With all the data retrieved, it can now be split into its component parts. This is because some of them have different structures, and need slightly unique treatment to include into the main data object

The data is eventually combined into Pandas dataframes, and then converted into csv files

In [None]:
listing_df_list = []

for listingDetail in listingDetails_list:

    adTargeting = listingDetail['adTargeting']
    branch = listingDetail['branch']
    feature_bullets = listingDetail['features']['bullets']
    feature_flags = listingDetail['features']['flags']
    viewCount = listingDetail['viewCount']
    pricing = listingDetail['pricing']
    
    if 'alternateRentFrequencyPrice' in pricing:
        del pricing['alternateRentFrequencyPrice']
    
    listingId = adTargeting['listingId']

    adTargeting_df = pd.DataFrame.from_dict(adTargeting, orient='index', columns=[0]).transpose()
    branch_df = pd.DataFrame.from_dict(branch, orient='index', columns=[0]).transpose()
    feature_flags_df = pd.DataFrame.from_dict(feature_flags, orient='index', columns=[0]).transpose()
    viewCount_df = pd.DataFrame.from_dict(viewCount, orient='index', columns=[0]).transpose()
    pricing_df = pd.DataFrame.from_dict(pricing, orient='index', columns=[0]).transpose()

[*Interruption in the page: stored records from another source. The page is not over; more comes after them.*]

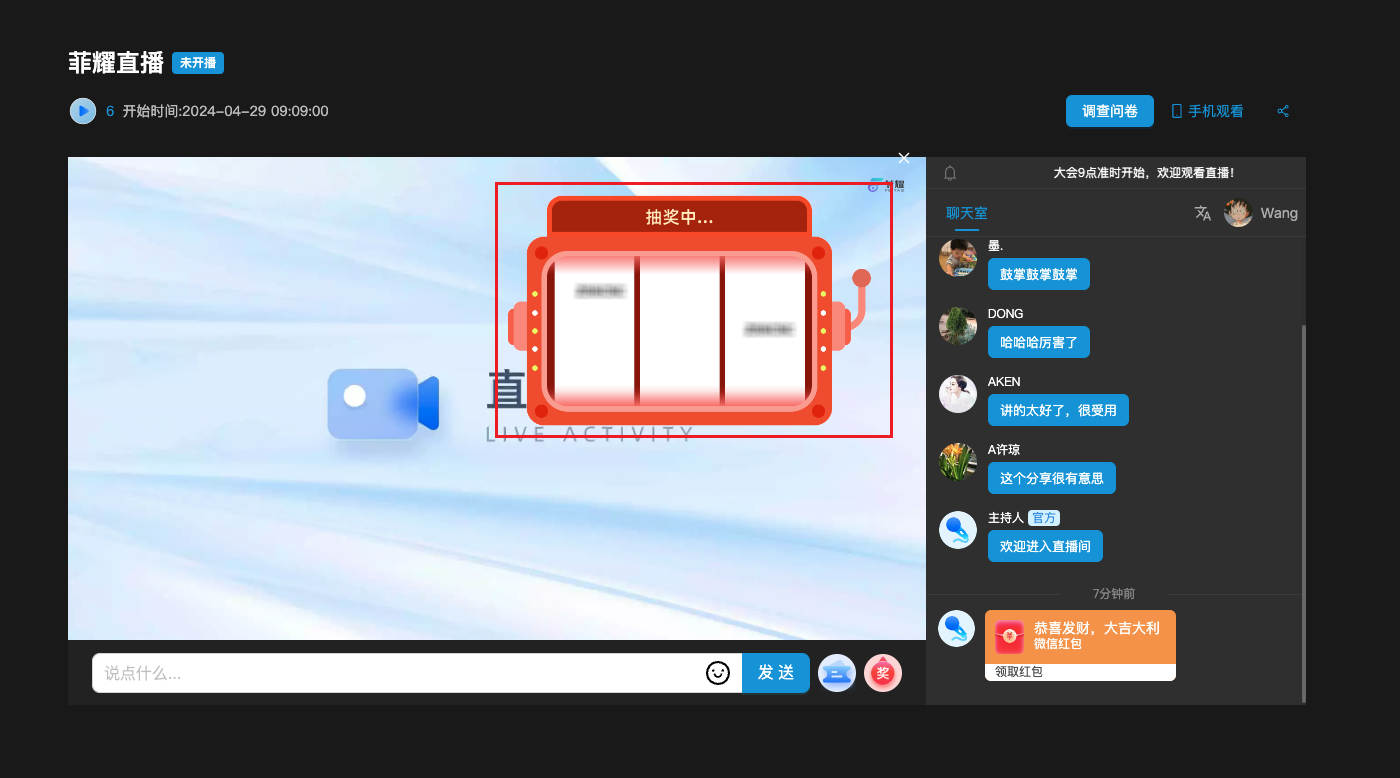Viewport: 1400px width, 778px height.
Task: Click the share icon
Action: [x=1283, y=111]
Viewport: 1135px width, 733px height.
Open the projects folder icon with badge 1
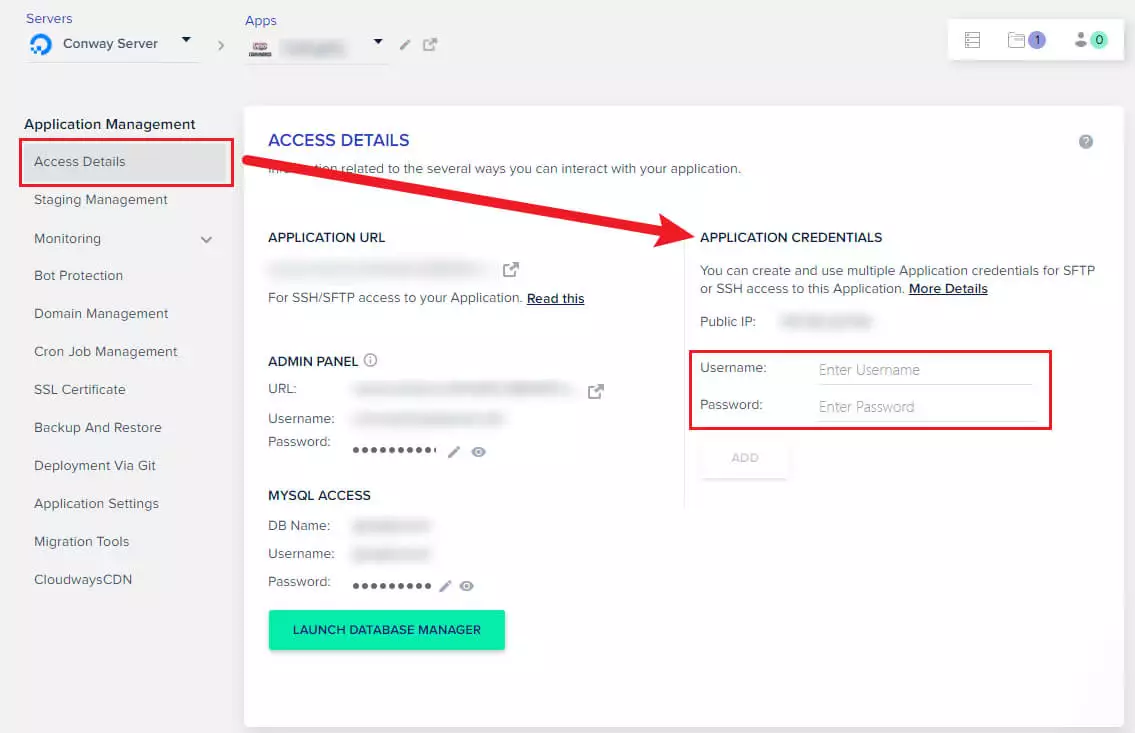pyautogui.click(x=1017, y=40)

    master_df = pd.concat(objs = [adTargeting_df,branch_df,feature_flags_df,viewCount_df,pricing_df], axis = 1)
    
    master_df['feature_bullets'] = ', '.join(feature_bullets)
    
    listing_df_list.insert(0, master_df)


In [None]:
priceHistory_df_list = []

for listingDetail in listingDetails_list:
    
    priceChanges = listingDetail['priceHistory']['priceChanges']
    listingId = listingDetail['adTargeting']['listingId']
    
    if not priceChanges is None:
        for priceChange in priceChanges:
            priceChange['listingId'] = listingId
    
            priceChanges_df = pd.DataFrame.from_dict(priceChange, orient='index', columns=[0]).transpose()
            priceHistory_df_list.insert(0, priceChanges_df)

In [None]:
master_df = pd.concat(objs = listing_df_list, axis = 0)

In [None]:
master_priceHistory_df = pd.concat(objs = priceHistory_df_list, axis = 0)

In [None]:
date_extracted = datetime.datetime.now().strftime("%d-%m-%Y_%H%M")
print(date_extracted)

In [None]:
master_df.to_csv('master_' + date_extracted + '.csv', index=False)
master_priceHistory_df.to_csv('master_priceHistory_' + date_extracted + '.csv', index=False)